The new California budget shows little concern for the needs of community colleges
Nick Girard
It’s California’s legal obligation under prop 98.
With the governor’s current proposed budget, California community Colleges (CCCs) will be sapped of funding which should already be guaranteed.
45 million dollars, derived from the state’s income-tax-funded general fund, should be going to CCCs but is instead being withheld due to a low estimation of property value taxes.
In 1988, voters approved a mandate requiring at least 40 percent of the general fund to be spent on education. Currently there’s a split between community colleges and k-12 spending, with k-12 getting roughly 89 percent of the mandated funding.
Richard Hansen, Treasurer of the FACCC and faculty of De Anza said, “The governor’s January budget reflects a 10.87 percent share while the statutory share is 10.93 percent. FACCC is advocating that the May Budget Revision should reflect the statutory share. In the current budget, this would meant an additional $45 million for the CCCs and could mean more if the Prop 98 guarantee grows for the May Revise, as the Legislative Analyst’s Office has suggested it will,” he said.
In other words, CCC’s at least deserve their standard share of the budgetary pie. The disparity between 10.87 and the mandated 10.93 percent seems insignificant, but De Anza alone would have access to $700,000 less in funds if CCCs were to not be fully funded in the new budget.
“Because the California Community Colleges only get a 10.93 percent share of the Prop 98 funding guarantee, each half a percent represents almost 5 percent of system funding, so the state should make sure the colleges get their full share of the Prop 98 split with K-12,” Hansen said.
The money would improve De Anza’s quality of service by “increasing part-time faculty ability to offer office hours, improving part-time faculty compensation, and opening additional full-time faculty positions,” Hansen added.
Currently, the use of part time faculty has become increasingly popular as a means of circumventing the full funding of professors and limiting the number of courses they can teach. This has led to to the blatant exploitation of part-time faculty, where you have many part timers at De Anza teaching at two or three colleges while having to commute back and forth multiple hours.
Action must be taken immediately to ensure that CCCs and specifically De Anza get their entitled funding; inaction will mean further decreased funds at a time when enrollment continues to drop and community colleges are increasingly struggling.
Luckily, in a world where community colleges rank so lowly in terms of the state’s concerns, there are hopeful prospects in the mix.
The Faculty Association for California Community Colleges (FACCC) has been continuously pressuring its members and official California legislators to pressure the governor’s office into revising the budget such that it better reflects the needs of community colleges, which are already underfunded.

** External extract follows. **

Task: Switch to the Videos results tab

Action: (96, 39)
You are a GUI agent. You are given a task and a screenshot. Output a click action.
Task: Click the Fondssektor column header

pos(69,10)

Ironically, while the governor is set to limit community college funding, Judy Heiman from the Legislative Analyst’s office, an independent advisory board for estimating finance, estimates that the budget undersells state revenue, meaning that the budget will easily be able to squeeze in that extra $45 million that Jerry Brown is so reluctant to give.
Already strangled increasingly tight, community colleges absolutely deserve to be fully funded. This should be a non-negotiable start toward creating a more equitable future for faculty and students.